- What to work on -
Your output should be the lines of the entries below, exactly, from the first one through the line that holds "You are a computer-use agent. The image size is (305, 209).".

- Exercise data -

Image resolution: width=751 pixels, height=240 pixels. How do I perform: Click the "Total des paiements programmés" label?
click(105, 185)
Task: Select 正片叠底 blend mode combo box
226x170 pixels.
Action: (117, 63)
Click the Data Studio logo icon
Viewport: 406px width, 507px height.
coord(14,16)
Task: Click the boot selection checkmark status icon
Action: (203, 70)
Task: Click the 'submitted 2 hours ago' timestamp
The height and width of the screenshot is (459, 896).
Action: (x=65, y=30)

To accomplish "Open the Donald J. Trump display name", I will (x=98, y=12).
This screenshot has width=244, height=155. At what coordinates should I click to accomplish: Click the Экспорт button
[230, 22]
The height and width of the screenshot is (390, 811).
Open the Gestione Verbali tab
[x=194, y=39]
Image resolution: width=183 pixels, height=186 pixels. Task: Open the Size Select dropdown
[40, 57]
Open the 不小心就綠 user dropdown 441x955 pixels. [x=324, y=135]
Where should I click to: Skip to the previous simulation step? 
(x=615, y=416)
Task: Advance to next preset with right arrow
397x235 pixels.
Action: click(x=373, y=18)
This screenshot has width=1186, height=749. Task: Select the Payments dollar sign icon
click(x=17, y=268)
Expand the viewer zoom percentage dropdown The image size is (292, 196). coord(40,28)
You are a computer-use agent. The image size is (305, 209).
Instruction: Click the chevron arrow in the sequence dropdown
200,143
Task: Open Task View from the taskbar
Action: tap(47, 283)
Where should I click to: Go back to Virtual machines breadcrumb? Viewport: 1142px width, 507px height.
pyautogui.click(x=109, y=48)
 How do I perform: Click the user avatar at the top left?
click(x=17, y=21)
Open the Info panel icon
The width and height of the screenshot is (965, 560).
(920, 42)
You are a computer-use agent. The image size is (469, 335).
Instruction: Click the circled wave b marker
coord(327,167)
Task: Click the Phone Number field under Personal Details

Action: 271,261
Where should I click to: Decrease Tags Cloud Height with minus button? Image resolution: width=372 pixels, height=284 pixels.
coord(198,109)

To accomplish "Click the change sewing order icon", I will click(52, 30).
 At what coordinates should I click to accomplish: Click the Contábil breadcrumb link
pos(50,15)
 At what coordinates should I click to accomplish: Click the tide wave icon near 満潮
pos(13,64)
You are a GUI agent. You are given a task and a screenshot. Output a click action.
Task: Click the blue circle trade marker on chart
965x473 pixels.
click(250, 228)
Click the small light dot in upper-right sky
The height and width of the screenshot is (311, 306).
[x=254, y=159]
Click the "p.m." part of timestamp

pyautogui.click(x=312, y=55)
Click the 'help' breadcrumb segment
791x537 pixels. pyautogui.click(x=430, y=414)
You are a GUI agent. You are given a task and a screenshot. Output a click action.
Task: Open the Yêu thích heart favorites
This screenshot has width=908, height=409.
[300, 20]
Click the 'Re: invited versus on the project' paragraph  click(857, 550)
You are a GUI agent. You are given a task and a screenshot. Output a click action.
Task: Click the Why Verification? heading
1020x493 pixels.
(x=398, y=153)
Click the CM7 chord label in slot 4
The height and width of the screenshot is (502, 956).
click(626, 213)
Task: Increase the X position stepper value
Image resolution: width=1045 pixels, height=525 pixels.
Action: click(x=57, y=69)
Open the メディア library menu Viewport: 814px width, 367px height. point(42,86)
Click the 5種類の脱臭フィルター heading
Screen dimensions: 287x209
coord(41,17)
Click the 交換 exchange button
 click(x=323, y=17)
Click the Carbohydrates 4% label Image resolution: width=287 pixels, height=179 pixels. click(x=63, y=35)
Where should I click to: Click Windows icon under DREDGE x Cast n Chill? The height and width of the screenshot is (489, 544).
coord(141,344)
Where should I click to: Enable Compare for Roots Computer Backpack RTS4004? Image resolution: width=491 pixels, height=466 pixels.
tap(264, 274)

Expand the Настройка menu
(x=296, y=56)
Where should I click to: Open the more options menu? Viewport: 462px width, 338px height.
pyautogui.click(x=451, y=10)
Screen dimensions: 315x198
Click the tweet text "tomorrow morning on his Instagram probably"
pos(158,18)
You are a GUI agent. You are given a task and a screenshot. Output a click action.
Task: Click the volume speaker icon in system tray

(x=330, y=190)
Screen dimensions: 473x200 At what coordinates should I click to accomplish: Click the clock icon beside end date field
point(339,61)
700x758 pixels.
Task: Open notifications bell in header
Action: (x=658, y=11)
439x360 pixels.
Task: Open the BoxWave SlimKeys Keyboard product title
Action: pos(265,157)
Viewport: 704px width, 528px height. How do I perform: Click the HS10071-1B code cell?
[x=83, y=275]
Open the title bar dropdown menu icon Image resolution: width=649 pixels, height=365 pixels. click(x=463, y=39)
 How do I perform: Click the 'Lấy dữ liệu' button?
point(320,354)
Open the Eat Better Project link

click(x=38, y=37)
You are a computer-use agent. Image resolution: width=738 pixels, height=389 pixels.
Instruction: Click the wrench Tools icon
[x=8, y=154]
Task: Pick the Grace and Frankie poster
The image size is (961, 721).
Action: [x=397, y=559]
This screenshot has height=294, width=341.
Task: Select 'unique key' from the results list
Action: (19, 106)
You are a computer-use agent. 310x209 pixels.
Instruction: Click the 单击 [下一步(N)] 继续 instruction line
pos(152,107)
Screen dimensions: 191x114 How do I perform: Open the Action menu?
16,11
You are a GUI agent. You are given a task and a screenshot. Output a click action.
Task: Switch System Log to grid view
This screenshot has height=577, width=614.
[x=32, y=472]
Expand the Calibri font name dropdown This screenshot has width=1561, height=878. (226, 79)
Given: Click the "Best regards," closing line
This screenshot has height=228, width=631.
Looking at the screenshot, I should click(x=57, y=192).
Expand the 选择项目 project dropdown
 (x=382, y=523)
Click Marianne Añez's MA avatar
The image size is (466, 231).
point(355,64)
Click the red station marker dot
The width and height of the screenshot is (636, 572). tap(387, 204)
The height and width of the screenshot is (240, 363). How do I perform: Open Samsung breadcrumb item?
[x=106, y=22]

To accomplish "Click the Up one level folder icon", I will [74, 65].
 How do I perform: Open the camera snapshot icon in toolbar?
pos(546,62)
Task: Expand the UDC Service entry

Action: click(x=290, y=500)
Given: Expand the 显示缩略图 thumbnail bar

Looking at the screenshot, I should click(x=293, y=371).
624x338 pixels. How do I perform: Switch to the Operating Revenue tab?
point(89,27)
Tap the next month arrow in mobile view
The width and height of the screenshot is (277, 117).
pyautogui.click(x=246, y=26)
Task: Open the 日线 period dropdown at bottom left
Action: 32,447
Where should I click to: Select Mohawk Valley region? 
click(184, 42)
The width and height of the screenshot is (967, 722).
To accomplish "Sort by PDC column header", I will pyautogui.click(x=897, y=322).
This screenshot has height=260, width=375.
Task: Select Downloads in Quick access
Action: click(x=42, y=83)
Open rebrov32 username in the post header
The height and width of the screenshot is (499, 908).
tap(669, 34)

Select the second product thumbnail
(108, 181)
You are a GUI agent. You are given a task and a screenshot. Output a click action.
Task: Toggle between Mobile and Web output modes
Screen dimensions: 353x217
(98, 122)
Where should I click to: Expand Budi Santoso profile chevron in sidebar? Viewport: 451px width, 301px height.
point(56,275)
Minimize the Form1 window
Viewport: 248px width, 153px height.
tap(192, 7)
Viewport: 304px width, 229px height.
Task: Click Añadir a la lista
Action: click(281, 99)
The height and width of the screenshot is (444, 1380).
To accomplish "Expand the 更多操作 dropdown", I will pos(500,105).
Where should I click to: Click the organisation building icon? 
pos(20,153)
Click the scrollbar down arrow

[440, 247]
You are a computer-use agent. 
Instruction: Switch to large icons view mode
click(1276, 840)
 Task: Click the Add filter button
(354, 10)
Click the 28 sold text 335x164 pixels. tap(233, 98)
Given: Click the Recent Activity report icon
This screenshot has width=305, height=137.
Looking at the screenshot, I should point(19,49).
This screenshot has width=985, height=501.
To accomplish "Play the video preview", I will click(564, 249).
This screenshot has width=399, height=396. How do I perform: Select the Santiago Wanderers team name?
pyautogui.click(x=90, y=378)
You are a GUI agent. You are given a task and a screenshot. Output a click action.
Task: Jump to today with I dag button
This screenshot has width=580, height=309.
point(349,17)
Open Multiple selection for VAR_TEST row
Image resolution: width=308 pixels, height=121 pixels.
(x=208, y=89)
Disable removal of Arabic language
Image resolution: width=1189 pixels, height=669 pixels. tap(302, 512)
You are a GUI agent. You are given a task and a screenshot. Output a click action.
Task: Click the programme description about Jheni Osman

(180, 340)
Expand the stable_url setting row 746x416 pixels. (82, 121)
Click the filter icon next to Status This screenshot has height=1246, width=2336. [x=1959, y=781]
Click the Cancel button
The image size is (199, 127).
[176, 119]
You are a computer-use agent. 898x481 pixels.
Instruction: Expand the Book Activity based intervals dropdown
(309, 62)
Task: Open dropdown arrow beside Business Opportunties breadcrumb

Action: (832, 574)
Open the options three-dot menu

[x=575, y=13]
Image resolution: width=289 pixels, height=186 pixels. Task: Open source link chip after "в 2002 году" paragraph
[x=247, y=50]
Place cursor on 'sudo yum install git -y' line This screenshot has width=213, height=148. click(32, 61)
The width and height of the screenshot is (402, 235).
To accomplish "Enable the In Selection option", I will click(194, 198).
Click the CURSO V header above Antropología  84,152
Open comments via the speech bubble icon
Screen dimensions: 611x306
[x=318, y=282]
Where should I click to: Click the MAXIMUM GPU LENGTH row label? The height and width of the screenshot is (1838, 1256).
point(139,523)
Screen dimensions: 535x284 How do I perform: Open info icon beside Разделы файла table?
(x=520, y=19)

- Response area -
Image resolution: width=751 pixels, height=240 pixels. How do I perform: Click the "Total des paiements programmés" label?
click(105, 185)
Task: Select 正片叠底 blend mode combo box
226x170 pixels.
Action: (117, 63)
Click the Data Studio logo icon
Viewport: 406px width, 507px height.
coord(14,16)
Task: Click the boot selection checkmark status icon
Action: (203, 70)
Task: Click the 'submitted 2 hours ago' timestamp
The height and width of the screenshot is (459, 896).
Action: (x=65, y=30)

To accomplish "Open the Donald J. Trump display name", I will (x=98, y=12).
This screenshot has width=244, height=155. At what coordinates should I click to accomplish: Click the Экспорт button
[230, 22]
The height and width of the screenshot is (390, 811).
Open the Gestione Verbali tab
[x=194, y=39]
Image resolution: width=183 pixels, height=186 pixels. Task: Open the Size Select dropdown
[40, 57]
Open the 不小心就綠 user dropdown 441x955 pixels. [x=324, y=135]
Where should I click to: Skip to the previous simulation step? 
(x=615, y=416)
Task: Advance to next preset with right arrow
397x235 pixels.
Action: click(x=373, y=18)
This screenshot has width=1186, height=749. Task: Select the Payments dollar sign icon
click(x=17, y=268)
Expand the viewer zoom percentage dropdown The image size is (292, 196). coord(40,28)
You are a computer-use agent. The image size is (305, 209).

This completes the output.